As gaming expands rapidly in Massachusetts the Mashpee Wampanoag tribe—that lawmakers deliberately created a spot for—has been left suspended without either a casino or a final decision as to whether it will ever have one.
The delay has caused a casino applicant that was turned down several years ago by the Massachusetts Gaming Commission because the tribal casino was expected to go forward in the southwest gaming region to resurrect its proposal—a proposal the commission rejected on a 4-1 vote.
If opponents in Taunton had not filed a successful lawsuit against the Bureau of Indian Affairs challenging the process by which it put land into trust for the tribe, the $1 billion First Light Resort and Casino would have been operating for a year by now.
Instead it’s the state’s two commercial casino resorts, the $960 million MGM Springfield that will open in August and Wynn Resorts’ $2.5 billion Encore Boston Harbor is scheduled to open next summer.
The lawsuit that challenged the tribe’s status stalled the casino while the BIA searched for a way that it might put the 151 acres in Taunton into trust that would satisfy the judge’s criteria. So far, without success.
In July 2016, U.S. District Court Judge William Young ruled that the BIA’s action violated the 2009 Supreme Court ruling in Carcieri v. Salazar, which says tribes must have been recognized or under federal jurisdiction before the Indian Reorganization Act of1934. The Mashpee Wampanoag tribe was recognized in 2007.

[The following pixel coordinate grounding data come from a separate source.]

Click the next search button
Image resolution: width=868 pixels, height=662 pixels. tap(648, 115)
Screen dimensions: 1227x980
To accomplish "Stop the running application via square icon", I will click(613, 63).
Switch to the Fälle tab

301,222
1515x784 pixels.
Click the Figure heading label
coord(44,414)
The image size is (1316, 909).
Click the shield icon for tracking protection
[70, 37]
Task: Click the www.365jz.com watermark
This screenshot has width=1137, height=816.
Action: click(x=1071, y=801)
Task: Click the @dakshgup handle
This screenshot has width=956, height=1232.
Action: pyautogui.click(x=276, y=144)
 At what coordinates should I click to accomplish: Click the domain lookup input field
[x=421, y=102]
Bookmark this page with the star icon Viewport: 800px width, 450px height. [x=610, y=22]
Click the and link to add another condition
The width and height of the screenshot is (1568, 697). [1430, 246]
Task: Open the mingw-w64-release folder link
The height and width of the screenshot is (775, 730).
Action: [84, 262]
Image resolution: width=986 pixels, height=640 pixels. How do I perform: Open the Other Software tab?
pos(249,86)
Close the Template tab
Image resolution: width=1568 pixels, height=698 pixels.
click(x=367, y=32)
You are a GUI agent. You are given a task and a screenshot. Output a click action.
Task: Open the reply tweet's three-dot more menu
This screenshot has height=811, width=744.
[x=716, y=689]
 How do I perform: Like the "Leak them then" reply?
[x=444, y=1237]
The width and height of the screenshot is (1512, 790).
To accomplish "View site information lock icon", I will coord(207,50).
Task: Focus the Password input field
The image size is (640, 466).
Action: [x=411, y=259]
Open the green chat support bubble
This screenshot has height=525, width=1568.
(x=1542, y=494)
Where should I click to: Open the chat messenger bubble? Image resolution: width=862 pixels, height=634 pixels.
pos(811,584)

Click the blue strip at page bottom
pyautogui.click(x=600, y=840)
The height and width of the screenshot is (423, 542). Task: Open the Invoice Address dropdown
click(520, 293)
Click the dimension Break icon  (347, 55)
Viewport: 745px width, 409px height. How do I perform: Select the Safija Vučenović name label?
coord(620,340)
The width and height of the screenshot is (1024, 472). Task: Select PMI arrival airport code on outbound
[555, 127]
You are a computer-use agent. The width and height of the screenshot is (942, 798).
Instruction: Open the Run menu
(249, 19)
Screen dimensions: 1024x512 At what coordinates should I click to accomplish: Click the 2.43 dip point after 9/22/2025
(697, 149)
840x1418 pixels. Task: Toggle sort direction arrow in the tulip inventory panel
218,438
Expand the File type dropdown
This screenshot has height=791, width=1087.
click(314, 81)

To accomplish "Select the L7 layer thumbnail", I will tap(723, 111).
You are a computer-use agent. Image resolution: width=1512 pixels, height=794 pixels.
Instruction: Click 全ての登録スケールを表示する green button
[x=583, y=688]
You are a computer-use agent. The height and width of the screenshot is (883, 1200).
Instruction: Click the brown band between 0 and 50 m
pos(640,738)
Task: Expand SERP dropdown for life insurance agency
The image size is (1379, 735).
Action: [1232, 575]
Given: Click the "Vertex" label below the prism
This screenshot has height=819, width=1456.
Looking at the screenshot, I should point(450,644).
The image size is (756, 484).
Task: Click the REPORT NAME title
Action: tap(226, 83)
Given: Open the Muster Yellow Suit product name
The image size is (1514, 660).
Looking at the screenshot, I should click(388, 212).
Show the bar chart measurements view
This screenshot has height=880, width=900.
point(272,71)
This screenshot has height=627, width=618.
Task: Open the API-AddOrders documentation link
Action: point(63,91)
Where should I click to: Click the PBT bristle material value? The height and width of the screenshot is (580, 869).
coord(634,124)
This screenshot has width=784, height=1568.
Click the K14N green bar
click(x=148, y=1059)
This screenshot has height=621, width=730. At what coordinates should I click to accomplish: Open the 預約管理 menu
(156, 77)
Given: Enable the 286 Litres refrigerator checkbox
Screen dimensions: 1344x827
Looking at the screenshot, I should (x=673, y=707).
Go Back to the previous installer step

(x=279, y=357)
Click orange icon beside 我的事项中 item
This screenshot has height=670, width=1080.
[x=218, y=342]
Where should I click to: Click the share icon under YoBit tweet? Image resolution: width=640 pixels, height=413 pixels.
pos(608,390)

The fact that the Mashpees are still unable to proceed has prompted Illinois-based Rush Street Gaming LLC to approach the MGC to revive its proposal for a $677 million casino. This, in and off itself would not prevent the tribe from moving forward, but it would obviate the requirement in the tribal state gaming compact that the tribe share 17 percent of its revenues with the state.
The commission acknowledged receiving the letter from Rush Street. In the original proposal Rush Street created a subsidiary called Mass Gaming and Entertainment and partnered with Brockton Fairgrounds owner George Carney.
The 13-page letter begins, “Despite the setback of the commission’s April 2016 vote, Rush Street and MG&E remain interested in pursuing a casino and hotel development in Brockton.”
It asks for a rehearing of its proposal, “We respectfully request that you agree to hold a public hearing regarding the short and long-term best interest of Southeastern Massachusetts, and also agree to reconsider MG&E’s application without re-opening the (application hearing process) more broadly.” It adds, “The course of action that is in the ‘short and long-term best interests’ of both the southeast region and the commonwealth as a whole would be for the commission to reconsider MG&E’s Brockton proposal without further delay.”
The letter noted that the Bay State has lost millions in tax revenues and said it is prepared to immediately pay a $96 million license fee and to pay at least $70 million each year in taxes, as well as $13 million to the city of Brockton.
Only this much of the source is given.